Mark the evangelist seems to like a sandwich, a literary one that is. Today he has given us a sandwich story. He starts a story about Jairus, a synagogue official who makes a dramatic entrance and request of Jesus for his young daughter. Then suddenly out of nowhere Mark introduces a nameless woman suffering from menstrual type bleeding. We can hear ourselves saying, finish one story first then tell us the next. But no. We hear one story start and this is interrupted with a seemingly unrelated second story and when that is finished, we return to the first story. When we finish the whole story, we find two scenes that seem very different, but maybe underneath it all there is just one thread. There is only one sandwich.
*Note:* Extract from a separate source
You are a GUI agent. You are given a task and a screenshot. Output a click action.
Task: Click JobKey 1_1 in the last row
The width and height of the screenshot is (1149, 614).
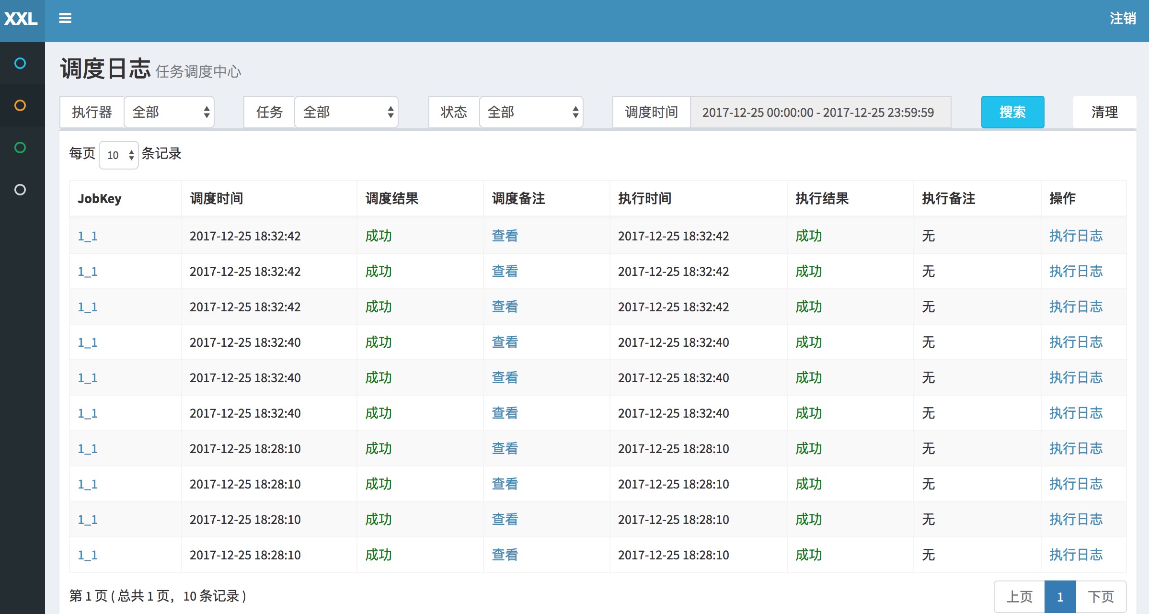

But there is something that holds this literary sandwich together. It is simple and most common: death. Death joins Jesus to Jairus, his young daughter, and to the hemorrhaging woman, and death joins the two women to one another. Jairus only approaches Jesus because his daughter is at the point of death. It is a desperate situation for the father. He is begging for life. The woman with the blood flow is already dead on one level and it is threatened with it on another level. The woman is considered unclean because of her blood flow. This uncleanness separates her from her relatives, from any relationships with people and makes it impossible for her to worship in temple or synagogue. She is an outcast and belongs to no one—socially and even religiously she is dead. After 12 years of hemorrhaging she is also physically at the point of death, like the young daughter of Jairus. You can only sustain loss of blood for so long and survive. She has seen many doctors but no cure. She has been losing her life in her blood for 12 years-a long, slow death. But she has within her something that has also been growing. Her life is draining away but her faith has been growing; her courage and perseverance are strong. This life Jesus in his turn recognizes and commends her for: you may think, it is power from me that has cured you, you may want to touch my clothes, but what has saved you, you have been carrying all along, your faith. In your faith you have placed your hand on what has power to heal, you are now made whole.
Yes, death is certainly common to both the young girl and the adult woman. But death is not the only filler in the sandwich. We hear and see another part to the sandwich that is holding it together, that is faith.
After the adult woman is healed, saved and restored to community life, we hear the news that death has come to the young girl. Jesus ignores the idea that he should change his plans and not bother to respond to her father’s plea. He tells the father not to be afraid and to have faith. The man has lost his daughter but Jesus points him in another direction. He says there is more than death here, more than death in your life. See that, touch it and come with me toward death. And so Jesus goes with the father to stretch out his hands toward the girl. He challenges the crowd’s view of what death is and takes the child by the hand and raises her up. A resurrection? I think so. Mark tells the story thinking so. Now the young girl is restored to her family and the full meaning of her 12th year is opened for her: she is now able to complete her womanhood with marriage and childbearing. Truly a resurrection for this girl. She is able to live her life to the full and her family, by having her back alive, is also restored to life.
Both women are daughters. But because of their deaths that identity has been taken away. The adult woman has been treated as one without family, without heritage, without a community of faith. And Jesus has restored her dignity, her place in the community. She has been given more than a cure; she has been given the intimacy of a relationship beyond imagining: “Daughter, faith has saved you–go, healed.” Daughter of Abraham, daughter of Jesus in his new family, daughter to the one Father in whose image she was created from the beginning….The father-daughter relationship is what has gotten our whole story started in the first place. A father about to lose his daughter at age 12, just when she is about to become a woman and enter society as an adult. And now she dies. The father is about to give up hope for his daughter….But Jesus says to the father, death is not the end for you and your daughter. The father held on to his faith and Jesus raises his daughter and gives her back to her parents….the loving relationship is healed and her potential is restored.
Yes, what looks like two stories has at least three threads making it one: women, death and faith. But in the middle is Jesus. Jesus is the filling in the center of the story. Jesus is offering his risen life to the women of the community; offering them a wholeness of body and spirit and heart—in biblical terms saving them. Jesus is the one who transforms death and turns it into a moment of new life and hope.
Today we gather to meet the Risen one as he reaches out a hand and lifts up. We meet the risen one allowing himself to be touched by the unclean, the ostracized, the nameless. We meet the Risen one stopping to treat each of us as persons worthy to be heard and touched. Today we hear Risen Lord saying to us, “Daughter” “Son,” “Rise and go, live your life to the full in the image of the one who made you.”